How far would you hike for $50? In 1913, Annie and Teenie Wilson, Mazie Kerr, and Freida Young did over thirty miles in one day.
April 1913 saw the dawn of spring in Park City. Residents around town were preparing their gardens, ordering chickens, and cleaning up the town. Struck with spring fever, the Wilson sisters, Mazie, and Freida believed they could hike from Park City to Salt Lake City in eight hours and accepted a $50 wager to do so.
Twenty-one year old Annie was a bookkeeper at the local power company. Her sister Christina (Teenie) was in her final year of high school. Teenie’s friends Mazie Kerr and Freida Young were also local high schoolers.
According to reports, the girls “trained actively for two weeks” as Park City slowly warmed up and the weather improved. At 5 o’clock in the morning on April 26, they set off. Their goal was to reach the Rio Grande depot in Salt Lake City. They planned on seven hours of active hiking with a one hour “grace for rest and nourishment on the way.”
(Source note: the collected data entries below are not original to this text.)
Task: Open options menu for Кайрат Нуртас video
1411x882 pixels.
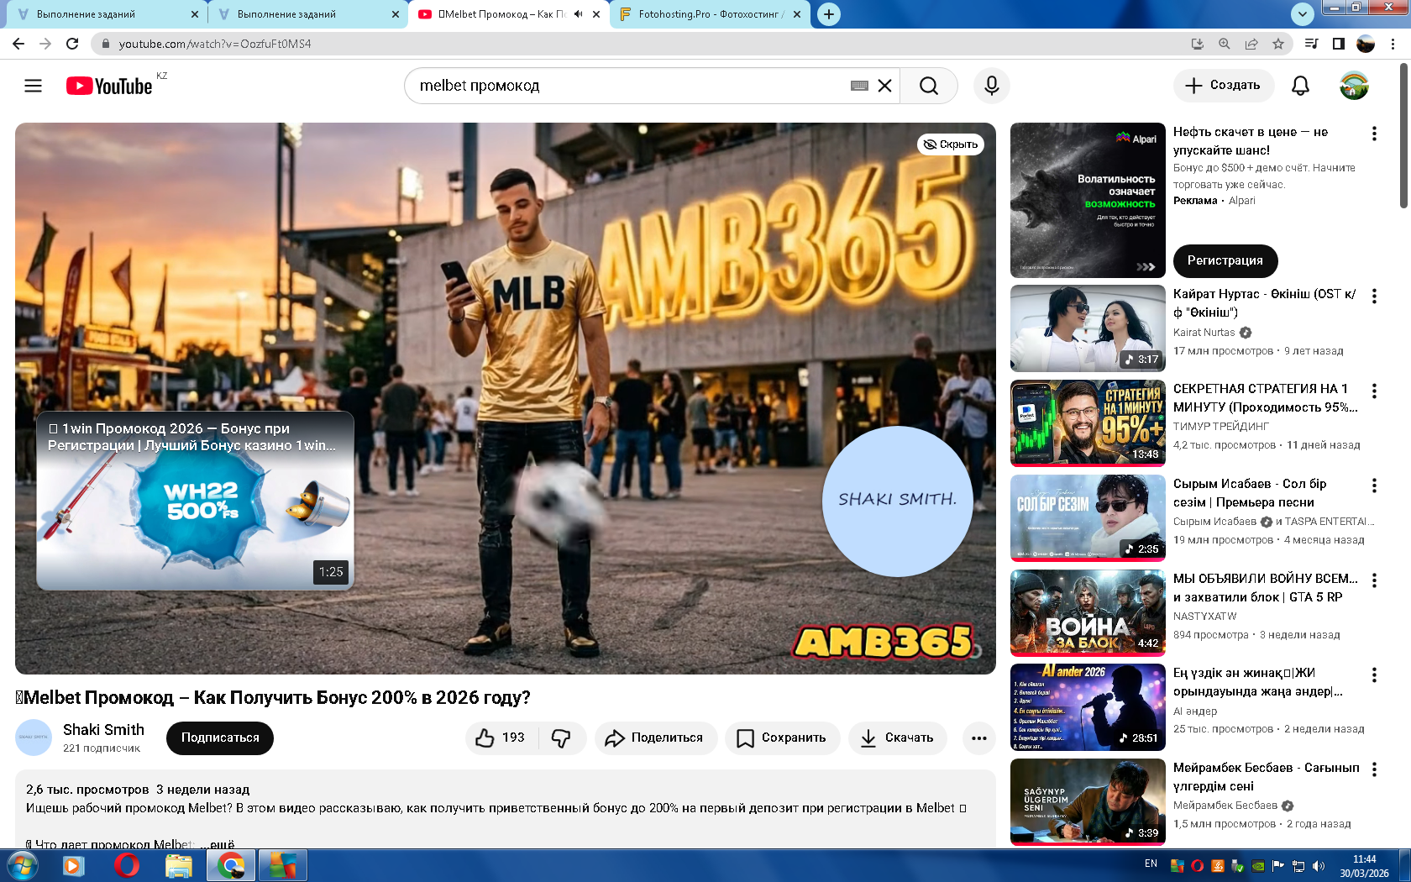Action: pyautogui.click(x=1374, y=296)
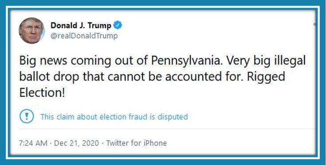The width and height of the screenshot is (326, 165).
Task: Click the Dec 21, 2020 date
Action: (x=76, y=143)
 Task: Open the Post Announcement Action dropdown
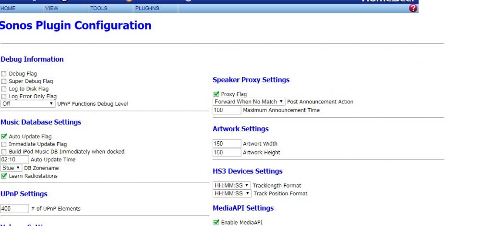249,102
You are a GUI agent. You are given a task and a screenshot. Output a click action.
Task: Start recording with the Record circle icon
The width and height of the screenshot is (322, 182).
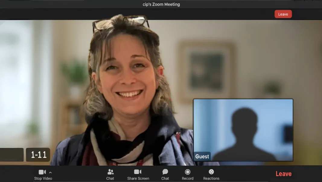click(187, 172)
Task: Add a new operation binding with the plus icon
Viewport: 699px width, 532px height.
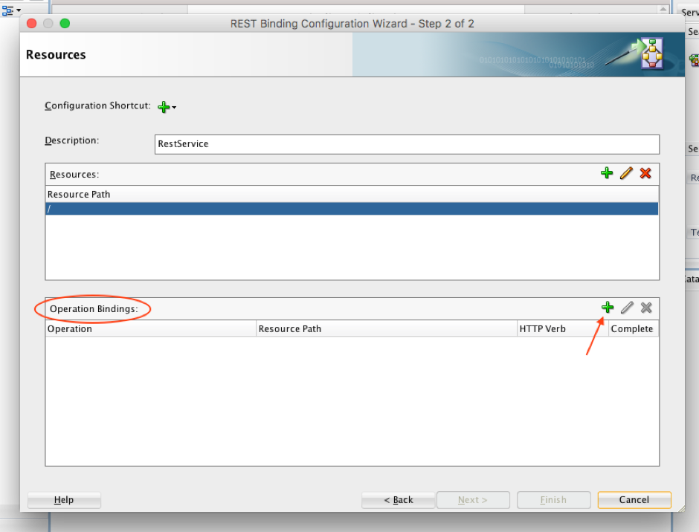Action: click(608, 308)
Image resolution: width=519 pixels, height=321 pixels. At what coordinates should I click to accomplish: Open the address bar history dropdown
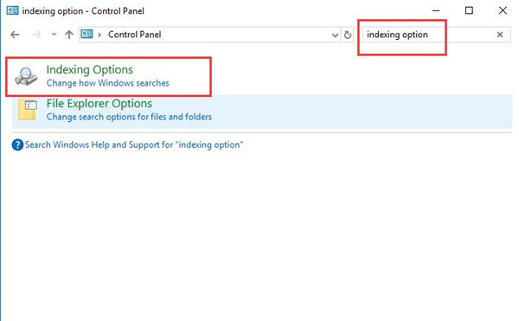[335, 35]
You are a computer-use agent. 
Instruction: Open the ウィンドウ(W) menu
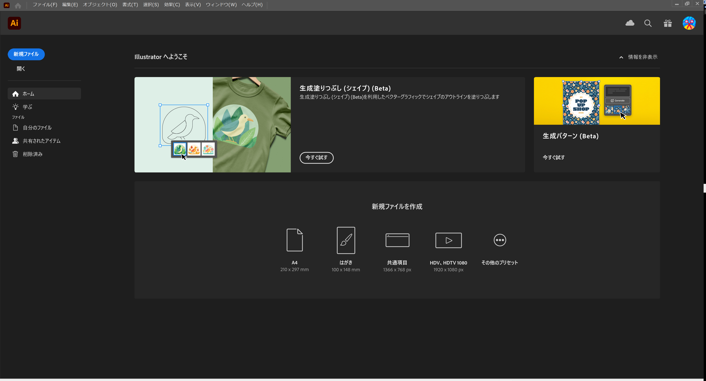(221, 5)
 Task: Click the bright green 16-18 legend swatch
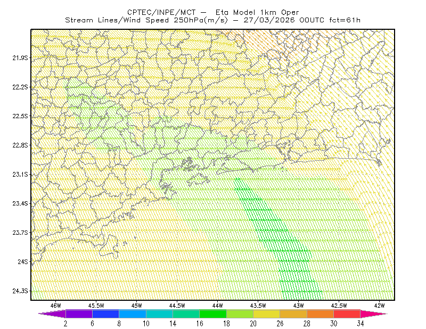(x=213, y=314)
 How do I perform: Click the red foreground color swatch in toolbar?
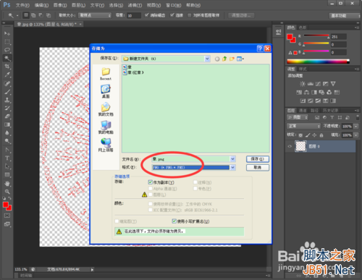(6, 205)
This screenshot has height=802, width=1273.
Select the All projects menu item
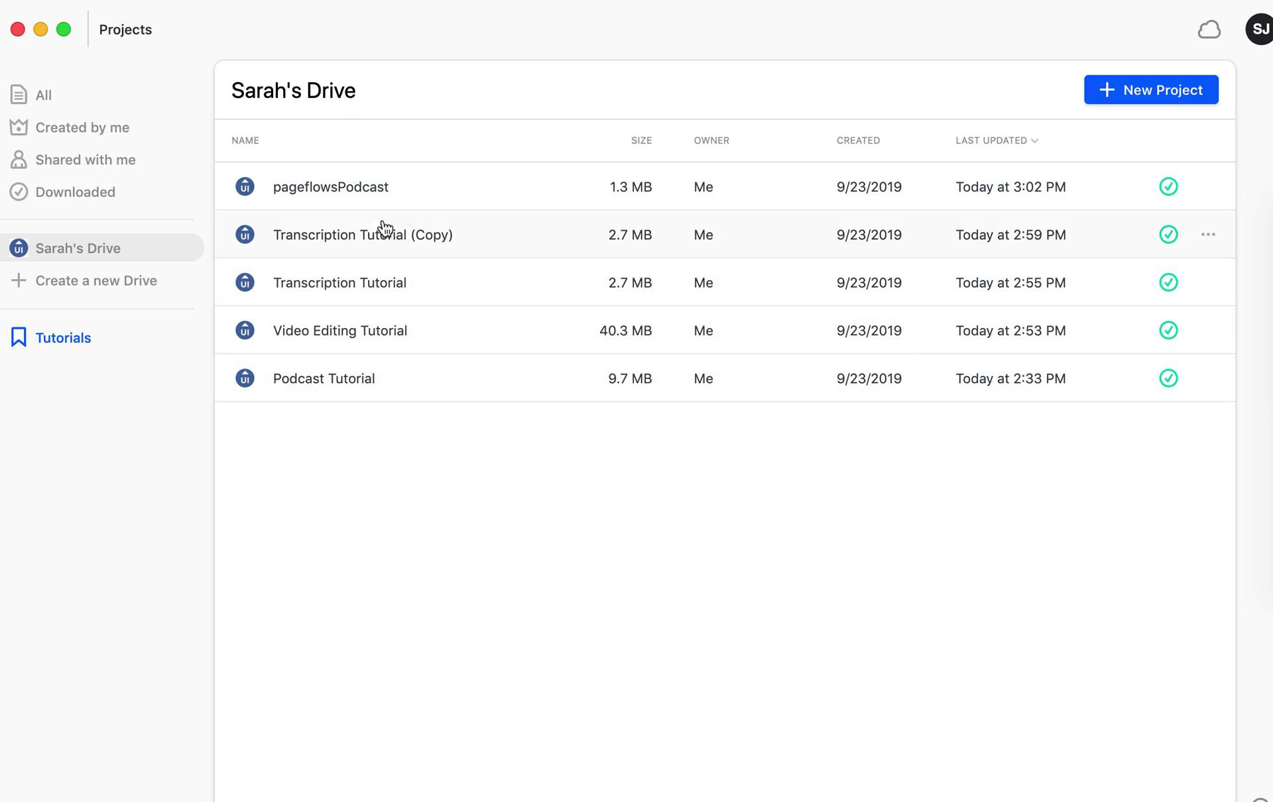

Local businessman C.W. Hodgson came across the girls around 7:15am while he was riding his horse near Gogorza. He took several pictures of the intrepid young women (which he later displayed at his jewelry store) then wished them well on their way. Their early-morning start and anticipated time frame meant that the girls had predicted a 2pm arrival at the Salt Lake depot. However, by 4:30pm, no word had been received.
The Park Record, and presumably many Parkites, had doubts that the girls could make the journey. When no word was received of their arrival, many supposed that they were “hiding in the neighborhood of Snyderville, waiting for darkness to sneak back to town.” “Girls,” the paper said condescendingly, “Salt Lake is a long way for frail limbs and tender feet.”
Word came later, however, that the girls had in fact completed a thirty-mile journey. The reason no one had heard from Salt Lake? The friends had gone the wrong way by mistake and ended up in Henefer. Their wrong turn took them “through brush and dust” and a waist-deep creek. Along the journey, they “[performed] many pedestrian stunts that would have done honor to our boy scouts.”
The young women caught a train back to Park City the following morning. “It is safe to say that when the girls reached home…they had a warm spot in their hearts for their newly made friends in Henefer,” the Coalville Times reported.
Annie, Teenie, Mazie, and Freida weren’t done yet, however. After all, they’d proved themselves capable of such a long journey and there was still $50 on the line. Two weeks later, on May 11, the four set off once more. This time, “slightly footsore but in good spirits,” they successfully reached Salt Lake in just seven hours.